Nous avons bâti un système qui n’est stable que dans l’expansion.

Juste avant de lire ce livre, j’avais écouté avec un vif intérêt Jean-Marc Jancovici qui était l’invité de la matinale de Guillaume Erner sur France Culture. Il était là pour parler de son association (ou think tank) The Shift Project et du livre qu’elle vient de faire paraître juste à temps pour l’élection présidentielle, Climat, crises: Le plan de transformation de l’économie française1. J’avais été bluffé par sa pertinence sur l’ensemble des sujets touchant à l’énergie et au réchauffement climatique – le second étant la conséquence du premier. La deuxième chose qui m’a impressionné est son éloquence, sa façon de trouver les mots justes, les bons exemples, les bonnes images pour que les idées qu’il défend apparaissent comme une évidence. Imaginez maintenant ce didactisme, cette éloquence appuyée par des illustrations et une narration d’une grande qualité et vous obtenez Le monde sans fin, un incontournable pour comprendre la plus grande crise que s’apprête à traverser l’humanité.

Lorsque Christophe Blain et Jean-Marc Jancovici – ou plutôt leurs avatars – nous montrent la courbe des dépenses énergétiques par personne (détaillée par type d’énergie) et que l’on constate qu’elle passe de 5000 kWh en 1860 à 25000 kWh en 2010 (multiplié par 5 en 150 ans) et que chaque nouvelle source d’énergie n’en remplace pas une autre, mais vient s’additionner aux autres, on a vite compris que la solution ne se trouve pas dans les sources d’énergie – même si leur impact sur le climat n’est pas le même –, mais dans leur consommation. Quand, dans le même temps, on observe l’explosion démographique qui a eu lieu – et qui continue – depuis la révolution industrielle on prends conscience, via ce facteur multiplicatif qui croit de manière exponentielle, de l’ampleur du problème. On sent dans les explications la patte de l’ingénieur car tout part de la transformation de l’énergie, le fameux “rien ne se perd, rien ne se crée : tout se transforme”, puis la fibre économique et politique.

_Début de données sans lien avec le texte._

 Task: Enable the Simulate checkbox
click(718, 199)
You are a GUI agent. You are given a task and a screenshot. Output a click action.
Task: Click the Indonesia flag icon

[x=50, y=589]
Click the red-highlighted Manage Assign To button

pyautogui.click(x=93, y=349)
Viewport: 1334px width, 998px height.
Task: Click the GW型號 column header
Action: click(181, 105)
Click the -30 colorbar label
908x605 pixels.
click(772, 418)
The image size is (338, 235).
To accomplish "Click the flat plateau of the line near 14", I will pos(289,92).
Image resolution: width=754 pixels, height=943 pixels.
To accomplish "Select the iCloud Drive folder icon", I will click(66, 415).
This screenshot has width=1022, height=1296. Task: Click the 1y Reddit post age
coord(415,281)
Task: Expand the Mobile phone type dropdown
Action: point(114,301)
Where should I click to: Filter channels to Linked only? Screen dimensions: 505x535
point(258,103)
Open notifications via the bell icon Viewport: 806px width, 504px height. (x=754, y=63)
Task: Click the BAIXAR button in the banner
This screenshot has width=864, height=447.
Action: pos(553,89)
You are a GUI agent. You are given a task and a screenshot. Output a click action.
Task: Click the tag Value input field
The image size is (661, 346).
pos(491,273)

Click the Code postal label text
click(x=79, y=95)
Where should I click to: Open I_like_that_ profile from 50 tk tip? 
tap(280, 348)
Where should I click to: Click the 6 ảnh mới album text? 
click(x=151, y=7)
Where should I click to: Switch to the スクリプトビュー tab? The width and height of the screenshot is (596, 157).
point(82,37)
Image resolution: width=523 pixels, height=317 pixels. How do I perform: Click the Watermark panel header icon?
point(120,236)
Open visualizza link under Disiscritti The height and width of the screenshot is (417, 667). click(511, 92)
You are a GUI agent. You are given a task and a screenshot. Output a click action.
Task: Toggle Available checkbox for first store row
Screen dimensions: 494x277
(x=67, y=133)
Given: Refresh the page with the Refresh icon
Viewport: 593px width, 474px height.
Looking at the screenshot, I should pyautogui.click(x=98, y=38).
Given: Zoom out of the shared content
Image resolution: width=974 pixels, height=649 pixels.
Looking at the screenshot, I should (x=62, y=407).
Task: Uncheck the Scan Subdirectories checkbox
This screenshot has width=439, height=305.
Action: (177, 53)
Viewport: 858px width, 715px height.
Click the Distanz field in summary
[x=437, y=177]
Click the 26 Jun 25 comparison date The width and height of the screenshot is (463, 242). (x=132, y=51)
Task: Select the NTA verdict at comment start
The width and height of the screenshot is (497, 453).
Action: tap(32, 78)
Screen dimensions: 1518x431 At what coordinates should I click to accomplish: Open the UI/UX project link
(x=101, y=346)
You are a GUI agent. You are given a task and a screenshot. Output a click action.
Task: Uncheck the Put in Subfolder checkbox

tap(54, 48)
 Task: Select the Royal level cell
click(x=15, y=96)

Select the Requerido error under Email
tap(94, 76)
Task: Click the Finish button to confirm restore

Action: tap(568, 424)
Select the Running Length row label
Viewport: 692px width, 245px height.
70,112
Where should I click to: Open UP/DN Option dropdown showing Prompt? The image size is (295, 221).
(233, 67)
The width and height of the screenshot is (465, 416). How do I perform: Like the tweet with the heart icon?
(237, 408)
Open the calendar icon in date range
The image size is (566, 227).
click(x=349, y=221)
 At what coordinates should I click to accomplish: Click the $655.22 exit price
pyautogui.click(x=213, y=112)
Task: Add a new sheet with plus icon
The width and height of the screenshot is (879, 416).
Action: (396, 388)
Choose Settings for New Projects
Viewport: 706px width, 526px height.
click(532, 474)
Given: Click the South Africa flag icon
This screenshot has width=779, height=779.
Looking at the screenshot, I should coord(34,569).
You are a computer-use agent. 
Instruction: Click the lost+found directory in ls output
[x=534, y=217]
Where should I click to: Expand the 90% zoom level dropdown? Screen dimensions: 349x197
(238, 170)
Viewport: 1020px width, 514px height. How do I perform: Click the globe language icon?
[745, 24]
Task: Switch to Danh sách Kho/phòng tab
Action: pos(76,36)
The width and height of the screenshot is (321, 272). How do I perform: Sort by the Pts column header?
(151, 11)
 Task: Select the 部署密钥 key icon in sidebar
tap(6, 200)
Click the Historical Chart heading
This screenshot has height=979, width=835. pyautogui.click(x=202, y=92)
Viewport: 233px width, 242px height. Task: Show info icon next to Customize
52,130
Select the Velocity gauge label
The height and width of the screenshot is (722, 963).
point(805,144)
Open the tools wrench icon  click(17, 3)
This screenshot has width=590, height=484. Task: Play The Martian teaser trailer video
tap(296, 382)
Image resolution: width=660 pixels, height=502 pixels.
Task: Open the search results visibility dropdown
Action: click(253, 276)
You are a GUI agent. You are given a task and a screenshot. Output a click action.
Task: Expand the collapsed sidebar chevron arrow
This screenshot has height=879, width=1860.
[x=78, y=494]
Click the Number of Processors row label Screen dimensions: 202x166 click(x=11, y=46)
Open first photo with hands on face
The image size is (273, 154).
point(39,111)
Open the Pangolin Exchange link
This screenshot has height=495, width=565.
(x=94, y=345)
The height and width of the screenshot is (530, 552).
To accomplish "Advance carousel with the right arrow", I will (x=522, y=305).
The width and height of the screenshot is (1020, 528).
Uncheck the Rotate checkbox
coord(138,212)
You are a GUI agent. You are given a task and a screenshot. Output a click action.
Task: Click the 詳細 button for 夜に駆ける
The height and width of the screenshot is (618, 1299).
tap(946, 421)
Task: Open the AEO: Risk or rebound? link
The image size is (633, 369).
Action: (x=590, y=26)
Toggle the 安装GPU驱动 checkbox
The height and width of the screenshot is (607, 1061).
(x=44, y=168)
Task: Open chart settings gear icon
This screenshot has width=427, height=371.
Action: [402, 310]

[…] c’est-à-dire que dans un litre d’essence tu as la même capacité à transformer l’environnement que dans 10 à 100 jours de travail de force d’un être humain. Cette énergie est incroyablement peu chère [1,5 €] par rapport au gain qu’elle apporte.

Le discours d’une limpidité absolue est accompagné par des dessins et des schémas qui, en plus d’être clairs et pertinents – vous savez la fameuse puissance de vulgarisation de la bande dessinée –, sont percutants, élégants et même souvent drôles, merci monsieur Blain – il faut dédramatiser un peu. Depuis que j’ai lu ce livre, j’ai compris – il me semble – beaucoup de choses, et je ne vois en tout cas plus ce problème de la même manière. J’en parle chaque fois que j’en ai l’occasion – et donc une fois de plus ici. Pour ne pas empirer la situation préférez l’emprunt à la bibliothèque à l’achat sur internet, mais n’hésitez tout de même pas à l’offrir – ce que je ne manquerai pas de faire – car je pense que la prise de conscience qu’il engendrera contribuera à tendre rapidement vers un bilan carbone positif de votre dépense.


Blain Christophe & Jancovici Jean-Marc, Le monde sans fin, Dargaud, 2021.